Problem to solve: Pick the lines holding the string "agent" out of the records and copy them.

Supplied material:
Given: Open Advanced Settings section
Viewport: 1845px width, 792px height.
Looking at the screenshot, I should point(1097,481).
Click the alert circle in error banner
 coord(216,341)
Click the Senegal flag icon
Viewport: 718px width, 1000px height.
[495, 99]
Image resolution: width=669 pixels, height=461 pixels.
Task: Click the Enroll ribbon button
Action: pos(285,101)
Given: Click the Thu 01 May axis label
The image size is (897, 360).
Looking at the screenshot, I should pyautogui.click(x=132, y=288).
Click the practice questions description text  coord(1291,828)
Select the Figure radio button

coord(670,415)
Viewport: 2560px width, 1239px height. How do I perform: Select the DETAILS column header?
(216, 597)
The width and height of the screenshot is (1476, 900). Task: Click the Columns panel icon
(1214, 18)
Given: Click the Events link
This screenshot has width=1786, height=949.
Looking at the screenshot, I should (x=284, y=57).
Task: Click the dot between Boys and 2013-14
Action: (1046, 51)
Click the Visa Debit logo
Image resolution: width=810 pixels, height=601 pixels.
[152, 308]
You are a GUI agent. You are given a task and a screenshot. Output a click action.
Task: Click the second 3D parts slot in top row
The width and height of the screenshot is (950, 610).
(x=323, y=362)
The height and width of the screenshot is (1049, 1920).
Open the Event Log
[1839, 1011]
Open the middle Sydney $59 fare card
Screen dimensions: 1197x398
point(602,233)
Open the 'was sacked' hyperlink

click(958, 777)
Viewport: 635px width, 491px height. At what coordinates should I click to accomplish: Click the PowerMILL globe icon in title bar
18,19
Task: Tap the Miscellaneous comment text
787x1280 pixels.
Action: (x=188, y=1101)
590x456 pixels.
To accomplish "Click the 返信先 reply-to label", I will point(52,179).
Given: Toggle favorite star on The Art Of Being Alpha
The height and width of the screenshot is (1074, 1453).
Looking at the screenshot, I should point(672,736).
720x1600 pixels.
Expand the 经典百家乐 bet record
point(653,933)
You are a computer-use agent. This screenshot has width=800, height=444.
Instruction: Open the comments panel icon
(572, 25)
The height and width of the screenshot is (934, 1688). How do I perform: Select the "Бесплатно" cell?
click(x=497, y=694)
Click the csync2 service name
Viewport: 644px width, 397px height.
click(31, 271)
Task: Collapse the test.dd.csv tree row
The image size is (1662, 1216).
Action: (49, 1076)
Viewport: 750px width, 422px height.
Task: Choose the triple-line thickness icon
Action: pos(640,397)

Response:
You are a GUI agent. You are given a task and a screenshot. Output a click action.
You are a computer-use agent. This screenshot has width=800, height=444.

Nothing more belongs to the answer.